Occidental Campus Dining incorporated a new labeling system in the Marketplace on Sept. 18 to increase students’ awareness of food justice and sustainability efforts. The small, multi-colored labels—such as one near the salad bar mixed greens reading “RFC compliant: 250 miles”—indicate which options qualify as “real food” based on the Real Food Challenge (RFC) criteria.
The RFC is a national campaign that encourages colleges and universities to sign the Real Food Campus Commitment, a pledge to buy at least 20 percent “real food” annually by 2020. The RFC defines “real food” as food that comes from suppliers who pledge to strengthen local economies, respect human rights, ensure ecological sustainability and involve and educate their communities.
“By highlighting locally-grown and organic food, we’re hoping people will pick those items more,” Campus Dining intern Dylan Bruce (junior) said. “The hope is that it will bolster our buying power for sustainable food.”
According to Bruce, Occidental began following the RFC guidelines in 2008 and works to provide food from local (within a 250-mile radius), certified organic, fair trade, humane and ecologically sound suppliers. Having already reached 15 percent real food, the school is in jeopardy of not reaching the RFC goal due to lack of interest from students. Bruce leads a team of Campus Dining interns in an effort to publicize Occidental’s participation in the RFC and increase student demand for “real food.”

▸ **DATA EXCERPT**
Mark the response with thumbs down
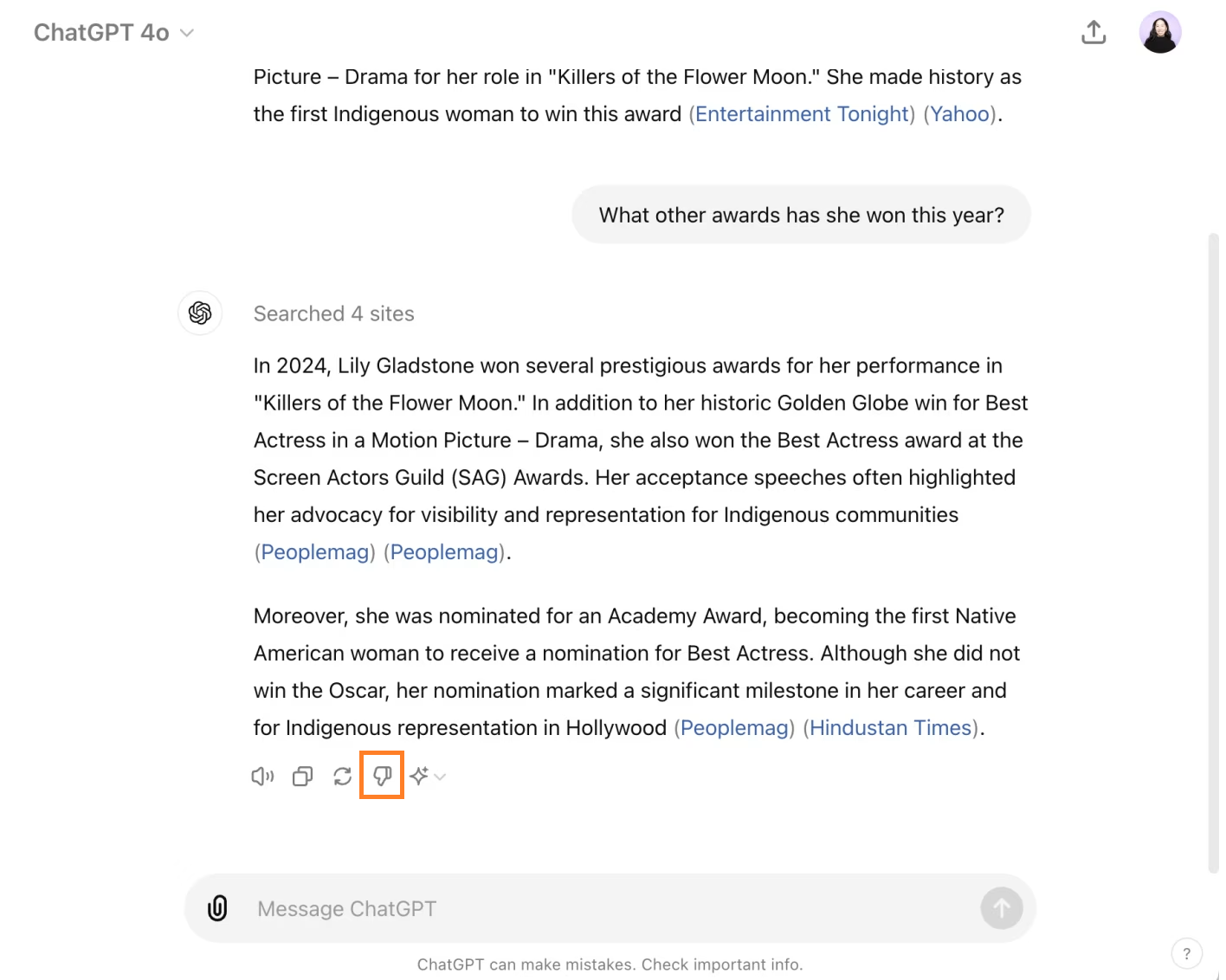Screen dimensions: 1226x980 pos(382,776)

▸ **TASK OBJECTIVE**
Continue the news story about the Real Food Challenge labels in Occidental's Marketplace, starting right after its last sentence.

▸ **ANSWER BELOW**
“We can only buy as much organic and local food as students will buy,” Bruce said.
According to Associate Director of Hospitality Services Amy Munoz, each student’s food choices are important because Campus Dining can track sales to determine the popularity of certain food items and long-term trends.
“The way we do our meal plans allows students to vote with their meal plan dollars,” Munoz said. “If they see something that meets the RFC criteria, maybe they will buy more of it, and that will facilitate our goal of purchasing more real food.”
Bruce has found it difficult to convince Campus Dining to purchase more sustainable food when, based on analysis by Campus Dining, the portion of organic and local food is a relatively low percentage of total sales. The inadequate demand makes Campus Dining hesitant to invest in the five percent more real food that Occidental needs to sign the RFC commitment.
Anna Misenti (sophomore) and Charlotte Selters (senior) said that they buy whatever food looks appetizing—the RFC labels would not influence their decision unless they had to choose between the RFC-certified and non-certified version of the same food.
But Food Justice House’s resident adviser Grace Bender (senior) believes the labels will make an appreciable impact, even if only a small fraction of students notice them.
“Any person who takes an extra moment to consider the larger implications of their meal is a step in the right direction,” Bender said.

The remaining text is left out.